Work to complete: Would you show every line from the records that holds "scrollbar"?
(Exercise materials)
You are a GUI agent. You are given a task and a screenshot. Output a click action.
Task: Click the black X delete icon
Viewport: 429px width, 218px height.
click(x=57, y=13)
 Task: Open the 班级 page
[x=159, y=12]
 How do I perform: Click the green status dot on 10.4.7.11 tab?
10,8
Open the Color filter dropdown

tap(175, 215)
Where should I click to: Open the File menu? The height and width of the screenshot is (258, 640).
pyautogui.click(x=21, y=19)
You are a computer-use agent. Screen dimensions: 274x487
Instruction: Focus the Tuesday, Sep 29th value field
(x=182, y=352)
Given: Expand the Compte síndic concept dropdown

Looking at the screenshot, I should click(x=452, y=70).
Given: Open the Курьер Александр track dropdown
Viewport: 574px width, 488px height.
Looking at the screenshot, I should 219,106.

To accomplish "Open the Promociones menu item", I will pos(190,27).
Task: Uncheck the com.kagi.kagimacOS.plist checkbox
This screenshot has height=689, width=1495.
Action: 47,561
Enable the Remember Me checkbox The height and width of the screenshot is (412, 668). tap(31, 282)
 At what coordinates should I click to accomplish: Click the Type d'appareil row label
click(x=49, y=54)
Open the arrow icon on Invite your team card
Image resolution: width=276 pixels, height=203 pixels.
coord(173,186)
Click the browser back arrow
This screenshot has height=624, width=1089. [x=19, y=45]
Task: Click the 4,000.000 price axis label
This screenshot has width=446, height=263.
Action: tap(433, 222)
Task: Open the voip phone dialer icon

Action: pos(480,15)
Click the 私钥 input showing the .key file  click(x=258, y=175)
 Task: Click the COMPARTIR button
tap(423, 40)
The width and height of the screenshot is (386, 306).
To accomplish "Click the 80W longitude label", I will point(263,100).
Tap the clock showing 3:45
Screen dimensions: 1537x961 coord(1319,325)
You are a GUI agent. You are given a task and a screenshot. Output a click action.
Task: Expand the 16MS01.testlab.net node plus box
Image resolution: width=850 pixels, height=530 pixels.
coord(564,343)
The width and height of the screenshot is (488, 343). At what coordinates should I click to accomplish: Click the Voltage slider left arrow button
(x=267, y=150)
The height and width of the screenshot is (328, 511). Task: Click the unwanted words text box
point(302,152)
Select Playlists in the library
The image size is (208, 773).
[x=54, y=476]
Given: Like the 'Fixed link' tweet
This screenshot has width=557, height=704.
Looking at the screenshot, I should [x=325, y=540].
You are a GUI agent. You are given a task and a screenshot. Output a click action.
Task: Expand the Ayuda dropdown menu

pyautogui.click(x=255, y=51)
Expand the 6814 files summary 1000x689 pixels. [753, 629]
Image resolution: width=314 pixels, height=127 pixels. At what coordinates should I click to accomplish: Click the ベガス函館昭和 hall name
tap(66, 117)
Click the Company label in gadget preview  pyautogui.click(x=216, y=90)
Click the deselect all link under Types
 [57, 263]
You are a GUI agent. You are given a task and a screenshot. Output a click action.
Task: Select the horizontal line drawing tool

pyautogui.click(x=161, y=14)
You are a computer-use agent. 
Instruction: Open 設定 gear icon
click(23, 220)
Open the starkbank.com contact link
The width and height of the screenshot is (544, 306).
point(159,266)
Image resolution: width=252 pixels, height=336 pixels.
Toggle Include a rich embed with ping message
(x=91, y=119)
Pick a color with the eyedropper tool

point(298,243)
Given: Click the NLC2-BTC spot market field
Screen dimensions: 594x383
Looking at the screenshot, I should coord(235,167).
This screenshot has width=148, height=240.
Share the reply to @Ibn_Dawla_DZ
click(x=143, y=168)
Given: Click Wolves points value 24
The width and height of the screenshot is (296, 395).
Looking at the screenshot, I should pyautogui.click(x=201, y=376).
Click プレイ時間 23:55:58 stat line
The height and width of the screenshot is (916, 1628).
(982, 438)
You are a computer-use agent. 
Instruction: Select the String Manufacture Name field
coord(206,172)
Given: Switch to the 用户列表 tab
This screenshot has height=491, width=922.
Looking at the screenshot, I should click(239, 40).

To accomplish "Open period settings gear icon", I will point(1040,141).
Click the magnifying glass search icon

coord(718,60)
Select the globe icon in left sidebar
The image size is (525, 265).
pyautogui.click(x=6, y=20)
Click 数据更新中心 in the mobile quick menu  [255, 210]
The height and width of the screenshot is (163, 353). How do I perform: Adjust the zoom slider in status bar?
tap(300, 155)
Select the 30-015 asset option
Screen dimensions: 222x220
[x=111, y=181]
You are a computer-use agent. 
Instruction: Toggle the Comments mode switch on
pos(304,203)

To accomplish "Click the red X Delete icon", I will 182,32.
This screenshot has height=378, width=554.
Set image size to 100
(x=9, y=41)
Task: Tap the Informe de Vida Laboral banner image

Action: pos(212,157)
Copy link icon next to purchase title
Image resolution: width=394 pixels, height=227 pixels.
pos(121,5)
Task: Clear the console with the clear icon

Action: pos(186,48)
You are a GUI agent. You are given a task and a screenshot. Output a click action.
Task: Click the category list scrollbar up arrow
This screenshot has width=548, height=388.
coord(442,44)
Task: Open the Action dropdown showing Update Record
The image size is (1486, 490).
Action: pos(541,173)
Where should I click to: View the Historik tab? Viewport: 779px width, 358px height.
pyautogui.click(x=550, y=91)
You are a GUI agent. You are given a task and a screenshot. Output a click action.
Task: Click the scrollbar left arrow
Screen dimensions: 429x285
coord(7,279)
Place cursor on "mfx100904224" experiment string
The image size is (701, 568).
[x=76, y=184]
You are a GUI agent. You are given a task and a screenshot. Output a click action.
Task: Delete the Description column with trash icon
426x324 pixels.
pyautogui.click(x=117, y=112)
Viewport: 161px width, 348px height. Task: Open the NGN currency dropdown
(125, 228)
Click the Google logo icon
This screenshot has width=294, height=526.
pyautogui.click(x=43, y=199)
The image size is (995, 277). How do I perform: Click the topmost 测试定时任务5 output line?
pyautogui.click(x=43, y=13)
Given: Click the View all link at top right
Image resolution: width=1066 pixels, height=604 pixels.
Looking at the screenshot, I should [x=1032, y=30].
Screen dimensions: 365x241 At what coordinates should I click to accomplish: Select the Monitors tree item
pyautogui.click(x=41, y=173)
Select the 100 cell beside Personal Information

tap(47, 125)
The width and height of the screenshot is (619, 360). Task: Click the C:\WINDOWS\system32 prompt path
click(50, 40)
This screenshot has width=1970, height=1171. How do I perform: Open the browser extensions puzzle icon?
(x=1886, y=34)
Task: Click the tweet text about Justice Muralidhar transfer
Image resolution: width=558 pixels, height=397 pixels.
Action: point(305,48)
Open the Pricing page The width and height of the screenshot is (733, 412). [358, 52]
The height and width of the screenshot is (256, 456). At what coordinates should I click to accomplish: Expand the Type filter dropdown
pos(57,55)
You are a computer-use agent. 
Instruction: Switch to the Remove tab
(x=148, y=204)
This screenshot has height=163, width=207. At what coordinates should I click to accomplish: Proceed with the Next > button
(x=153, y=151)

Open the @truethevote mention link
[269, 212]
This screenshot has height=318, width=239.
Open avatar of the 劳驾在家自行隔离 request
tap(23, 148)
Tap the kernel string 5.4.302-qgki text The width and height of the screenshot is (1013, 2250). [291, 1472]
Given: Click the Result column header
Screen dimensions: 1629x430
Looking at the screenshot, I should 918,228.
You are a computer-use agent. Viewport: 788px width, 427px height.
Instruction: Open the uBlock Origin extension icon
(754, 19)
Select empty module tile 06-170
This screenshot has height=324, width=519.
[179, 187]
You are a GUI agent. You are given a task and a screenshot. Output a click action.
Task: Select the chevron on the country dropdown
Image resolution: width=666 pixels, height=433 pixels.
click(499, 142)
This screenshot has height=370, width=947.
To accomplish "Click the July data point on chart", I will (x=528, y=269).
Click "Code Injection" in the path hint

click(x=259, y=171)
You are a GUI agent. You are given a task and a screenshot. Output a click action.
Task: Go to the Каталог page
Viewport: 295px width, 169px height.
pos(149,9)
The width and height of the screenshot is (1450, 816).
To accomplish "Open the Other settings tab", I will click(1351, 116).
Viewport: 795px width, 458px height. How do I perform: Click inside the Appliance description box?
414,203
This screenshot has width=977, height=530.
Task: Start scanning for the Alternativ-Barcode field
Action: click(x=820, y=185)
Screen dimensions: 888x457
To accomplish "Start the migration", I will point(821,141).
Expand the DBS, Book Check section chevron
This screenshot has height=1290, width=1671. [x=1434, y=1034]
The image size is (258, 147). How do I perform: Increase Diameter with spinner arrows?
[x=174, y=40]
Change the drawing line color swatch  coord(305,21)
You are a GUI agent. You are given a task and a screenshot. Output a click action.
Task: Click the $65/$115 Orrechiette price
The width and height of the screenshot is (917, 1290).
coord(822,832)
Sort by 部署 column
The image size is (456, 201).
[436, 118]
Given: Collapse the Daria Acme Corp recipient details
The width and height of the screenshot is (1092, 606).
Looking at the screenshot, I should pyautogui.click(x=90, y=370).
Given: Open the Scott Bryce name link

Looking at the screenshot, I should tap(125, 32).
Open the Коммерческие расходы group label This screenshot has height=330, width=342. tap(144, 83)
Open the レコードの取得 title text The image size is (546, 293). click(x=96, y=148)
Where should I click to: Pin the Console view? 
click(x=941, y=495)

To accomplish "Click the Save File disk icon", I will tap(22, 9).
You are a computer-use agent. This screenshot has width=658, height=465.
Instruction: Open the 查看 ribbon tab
(End Exercise materials)
Worked solution:
Task: Click the category list scrollbar up arrow
Task: Click the scrollbar left arrow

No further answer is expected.